Task Relevance Induces Momentary Changes in the Functional Visual Field During Reading

Abstract

In the research reported here, we examined whether task demands can induce momentary tunnel vision during reading. More specifically, we examined whether the size of the functional visual field depends on task relevance. Forty participants read an expository text with a specific task in mind while their eye movements were recorded. A display-change paradigm with random-letter strings as preview masks was used to study the size of the functional visual field within sentences that contained task-relevant and task-irrelevant information. The results showed that orthographic parafoveal-on-foveal effects and preview benefits were observed for words within task-irrelevant but not task-relevant sentences. The results indicate that the size of the functional visual field is flexible and depends on the momentary processing demands of a reading task. The higher cognitive processing requirements experienced when reading task-relevant text rather than task-irrelevant text induce momentary tunnel vision, which narrows the functional visual field.

Keywords

eye movements reading attention

Readers adjust the intake of text information to meet the demands of the reading task (Heller, 1982; Laycock, 1955; Rothkopf & Billington, 1975; Shebilske & Fisher, 1983). For example, in a previous study, we found that when participants read a text with a specific task in mind (e.g., reading a travel guide when planning a trip to Pitcairn Island), they made more and longer eye fixations on words in task-relevant sentences (containing information about Pitcairn) than on words in task-irrelevant sentences (containing information about other places; Kaakinen, Hyönä, & Keenan, 2002). In addition, we found that this relevance effect can be observed even on the very first words within a sentence (Kaakinen & Hyönä, 2007). Readers’ visual attention thus seems to zoom in on task-relevant information in text, as if readers are experiencing momentary tunnel vision. Tunnel vision is the narrowing of the functional visual field (i.e., the area from which useful information can be extracted; Rayner, 1998), which causes unawareness of the visual information beyond the central area of attention (Godnig, 2003). In the present study, we examined whether the size of the functional visual field changes during reading as a function of task relevance.

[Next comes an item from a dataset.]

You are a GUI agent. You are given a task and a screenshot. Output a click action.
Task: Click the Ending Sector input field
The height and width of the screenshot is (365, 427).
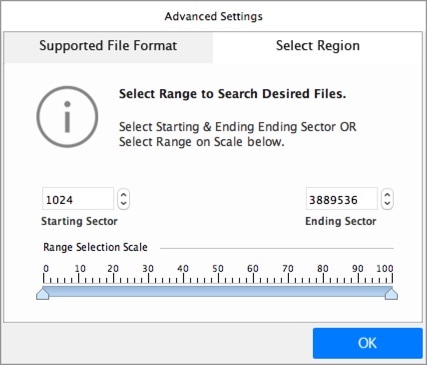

During normal reading, the size of the functional visual field is approximately 4 characters to the left and 14 to 15 characters to the right of current eye fixation (Rayner, 1998). The functional visual field thus usually extends over two or three consecutive words. Evidence for this has come from studies that have used the display-change paradigm (Rayner, 1975), in which a target word (e.g., “word”) is either initially masked with an invalid character string (“wyhj”) or shown normally (“word”). When the eyes move from the preceding word to the target word, the mask is replaced with the actual target word. As a result of saccadic suppression, readers will not become aware of the display change if it is completed during the saccade. The fixation time on the target word is shorter if the reader has seen the correct rather than the incorrect preview of the word. This effect (i.e., the difference between fixation times in masked and nonmasked conditions) is called the preview benefit (Hyönä, 2011; Rayner, 1998, 2009). Previous studies have suggested that even though readers may not always be able to extract the meaning of the upcoming word while fixating the previous word, visual and orthographic information is extracted (Hyönä, 2011; Rayner, 1998, 2009): If the preview mask comprises characters visually dissimilar to those of the target word, the preview benefit is approximately 40 ms, whereas if the mask is formed with visually similar characters, the preview benefit is only approximately 15 ms.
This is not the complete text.